Published: Wed, June 14, 2017
World | By Paul Elliott

EU opens legal case against Warsaw, Budapest, Prague over migration

EU opens legal case against Warsaw, Budapest, Prague over migration

"There is still time ahead, let's hope that European spirit will prevail, said Dimitris Avramopoulos, Commissioner for Migration, Home Affairs and Citizenship from Strasbourg".

"Regrettably, despite ... repeated calls, the Czech Republic, Hungary and Poland, in breach of their legal obligations stemming ... and their commitments to Greece, Italy and other member states, have not yet taken the necessary action", the European Commission said in a statement.

The relocation plan was conceived in response to the large influx of migrants and refugees in 2015, in an attempt to relieve pressure on frontline states, mainly Greece and Italy, where the vast majority of migrants were arriving.

The European Commission has made a decision to launch infringement procedures against countries that refused to accept migrants, the commission said on Tuesday.

The Czech Republic took in just 12 refugees last year and none so far this year and said it wanted out of the scheme because of security concerns.

Polish Foreign Minister Witold Waszczykowski said earlier on Tuesday: "Most of [these people] are not refugees, only immigrants who have illegally come into Europe".

After more than a million migrants and refugees reached the European Union in 2015, mostly via Greece, Brussels sealed an accord with non EU-member Turkey that sharply cut the overall number of arrivals, though the deal was criticized by rights groups.

Hungary, the Czech Republic, Slovakia and Romania opposed agreeing to the relocation scheme for asylum-seekers in 2015 but were outvoted. "And given the worsened security situation in Europe and also that the quota system is not functioning, it won't participate in it".

Under "infringement" proceedings the European Commission, the 28-nation EU's executive arm, sends a letter to national governments demanding legal explanations over certain issues, before possibly referring them to the European Court of Justice.

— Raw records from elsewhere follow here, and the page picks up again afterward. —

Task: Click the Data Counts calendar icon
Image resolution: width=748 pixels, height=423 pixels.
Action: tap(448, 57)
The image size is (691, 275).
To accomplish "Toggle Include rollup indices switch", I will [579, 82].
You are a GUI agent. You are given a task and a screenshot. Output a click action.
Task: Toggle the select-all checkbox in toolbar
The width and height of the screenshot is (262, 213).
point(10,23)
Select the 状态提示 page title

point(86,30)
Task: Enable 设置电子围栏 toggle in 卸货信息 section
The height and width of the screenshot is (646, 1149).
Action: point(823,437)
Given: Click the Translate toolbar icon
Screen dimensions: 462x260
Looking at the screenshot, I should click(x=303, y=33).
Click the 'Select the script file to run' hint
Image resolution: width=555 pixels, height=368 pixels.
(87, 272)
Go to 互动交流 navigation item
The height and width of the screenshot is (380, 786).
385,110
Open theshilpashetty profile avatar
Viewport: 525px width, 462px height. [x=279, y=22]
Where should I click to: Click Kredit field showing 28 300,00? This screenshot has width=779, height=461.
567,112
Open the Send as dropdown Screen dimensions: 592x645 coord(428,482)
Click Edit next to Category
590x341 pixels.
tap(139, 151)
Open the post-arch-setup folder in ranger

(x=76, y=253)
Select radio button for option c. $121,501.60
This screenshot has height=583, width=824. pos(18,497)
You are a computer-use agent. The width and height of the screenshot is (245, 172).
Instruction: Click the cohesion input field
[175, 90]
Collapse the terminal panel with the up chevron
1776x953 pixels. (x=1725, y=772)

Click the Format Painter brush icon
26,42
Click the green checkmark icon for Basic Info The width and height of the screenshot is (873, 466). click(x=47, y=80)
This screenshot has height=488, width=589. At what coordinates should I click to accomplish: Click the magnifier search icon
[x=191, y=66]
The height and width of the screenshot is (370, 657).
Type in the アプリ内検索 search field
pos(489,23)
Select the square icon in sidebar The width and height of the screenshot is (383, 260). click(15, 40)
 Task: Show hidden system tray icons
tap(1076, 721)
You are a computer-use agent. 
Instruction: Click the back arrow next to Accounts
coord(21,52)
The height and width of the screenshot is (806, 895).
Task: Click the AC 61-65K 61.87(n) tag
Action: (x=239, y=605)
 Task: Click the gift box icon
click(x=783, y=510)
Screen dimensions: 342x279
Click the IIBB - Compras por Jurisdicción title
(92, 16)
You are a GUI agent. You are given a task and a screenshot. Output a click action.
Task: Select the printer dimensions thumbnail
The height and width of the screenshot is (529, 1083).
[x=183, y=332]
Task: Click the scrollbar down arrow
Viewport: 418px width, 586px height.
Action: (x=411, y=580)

A spokesman for Prime Minister Beata Szydlo said that her government does not agree with the EU's decision to launch infringement procedures, but that it respected the Commission's prerogative. Hungarian lawmakers on September 4 passed a package of laws in a bid to curb the rising influx of refugees and migrants who crossed into the country for a better life in Europe.

Avramopoulos said the relocation scheme remains binding "unless the court decides differently" but the Commission "is confident that our position in this case will hold".

The quotas were based on the size and wealth of each country, but Austria and Denmark have so far not taken in any refugees either. An EU official said that despite its legal challenge, Slovakia had heeded the call to take in refugees and so escaped sanction.